• Records for the task:
________________

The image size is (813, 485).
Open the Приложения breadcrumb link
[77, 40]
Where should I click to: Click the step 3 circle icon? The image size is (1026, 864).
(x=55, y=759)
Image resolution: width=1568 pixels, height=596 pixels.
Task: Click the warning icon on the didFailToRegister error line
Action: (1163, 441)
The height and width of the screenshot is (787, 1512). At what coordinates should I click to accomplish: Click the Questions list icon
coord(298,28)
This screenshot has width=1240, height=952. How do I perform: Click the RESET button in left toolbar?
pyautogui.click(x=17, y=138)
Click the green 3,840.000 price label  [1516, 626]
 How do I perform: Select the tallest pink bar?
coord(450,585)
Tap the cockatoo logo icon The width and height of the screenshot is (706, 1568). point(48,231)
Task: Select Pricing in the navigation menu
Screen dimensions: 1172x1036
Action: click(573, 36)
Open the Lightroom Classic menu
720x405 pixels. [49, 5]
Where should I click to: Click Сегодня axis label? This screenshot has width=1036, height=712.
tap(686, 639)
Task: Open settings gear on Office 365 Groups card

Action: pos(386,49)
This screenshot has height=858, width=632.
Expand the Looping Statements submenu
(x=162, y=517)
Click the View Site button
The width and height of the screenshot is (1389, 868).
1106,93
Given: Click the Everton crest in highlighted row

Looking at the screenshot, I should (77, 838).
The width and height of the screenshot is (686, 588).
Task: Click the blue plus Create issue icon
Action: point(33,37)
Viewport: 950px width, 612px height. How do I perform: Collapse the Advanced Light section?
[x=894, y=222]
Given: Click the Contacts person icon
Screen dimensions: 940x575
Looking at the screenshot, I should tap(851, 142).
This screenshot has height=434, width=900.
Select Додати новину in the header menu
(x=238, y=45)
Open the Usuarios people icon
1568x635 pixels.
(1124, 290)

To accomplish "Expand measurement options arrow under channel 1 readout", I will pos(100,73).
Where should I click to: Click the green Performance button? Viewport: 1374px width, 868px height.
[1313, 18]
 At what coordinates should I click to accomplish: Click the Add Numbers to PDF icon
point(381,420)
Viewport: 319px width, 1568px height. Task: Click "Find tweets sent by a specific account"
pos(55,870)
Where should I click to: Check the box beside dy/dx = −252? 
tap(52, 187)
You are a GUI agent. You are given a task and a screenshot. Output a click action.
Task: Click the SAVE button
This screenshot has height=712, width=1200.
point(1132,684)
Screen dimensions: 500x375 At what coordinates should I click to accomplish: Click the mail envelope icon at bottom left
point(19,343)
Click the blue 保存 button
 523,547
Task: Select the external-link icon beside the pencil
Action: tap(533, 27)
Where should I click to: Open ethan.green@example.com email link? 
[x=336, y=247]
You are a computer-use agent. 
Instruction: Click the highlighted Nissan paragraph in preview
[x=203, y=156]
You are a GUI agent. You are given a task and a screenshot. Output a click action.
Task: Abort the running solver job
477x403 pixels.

________________

• Required action:
Scan the records above for the lines holding "Task: Click the SAVE button" and "You are a computer-use agent.". Transcribe those two and every line between them word for word, and no others.

• Output:
Task: Click the SAVE button
This screenshot has height=712, width=1200.
point(1132,684)
Screen dimensions: 500x375 At what coordinates should I click to accomplish: Click the mail envelope icon at bottom left
point(19,343)
Click the blue 保存 button
 523,547
Task: Select the external-link icon beside the pencil
Action: tap(533, 27)
Where should I click to: Open ethan.green@example.com email link? 
[x=336, y=247]
You are a computer-use agent. 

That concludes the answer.